Clustering Effect of (Linearized) Adversarial Robust Models
This work provides a novel interpretation of adversarial robustness, potentially benefiting researchers in machine learning security and model interpretability, though it appears incremental in building on existing robustness studies.
The paper investigates the underlying mechanism of adversarial robustness by analyzing linear components of robust models, finding a hierarchical clustering effect in linearized sub-networks, and applies this understanding to tasks like domain adaptation and robustness boosting.

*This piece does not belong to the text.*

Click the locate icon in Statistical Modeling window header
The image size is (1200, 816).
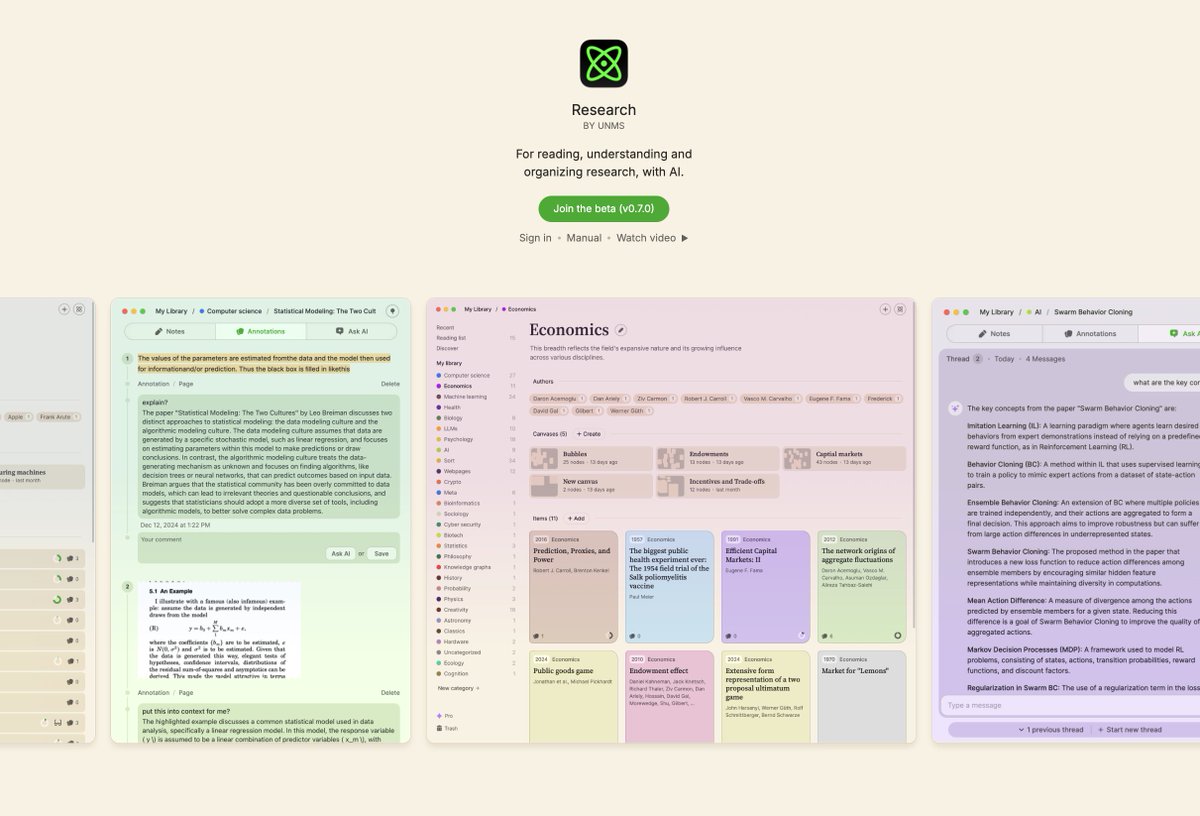392,310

Adversarial robustness has received increasing attention along with the study of adversarial examples. So far, existing works show that robust models not only obtain robustness against various adversarial attacks but also boost the performance in some downstream tasks. However, the underlying mechanism of adversarial robustness is still not clear. In this paper, we interpret adversarial robustness from the perspective of linear components, and find that there exist some statistical properties for comprehensively robust models. Specifically, robust models show obvious hierarchical clustering effect on their linearized sub-networks, when removing or replacing all non-linear components (e.g., batch normalization, maximum pooling, or activation layers). Based on these observations, we propose a novel understanding of adversarial robustness and apply it on more tasks including domain adaption and robustness boosting. Experimental evaluations demonstrate the rationality and superiority of our proposed clustering strategy.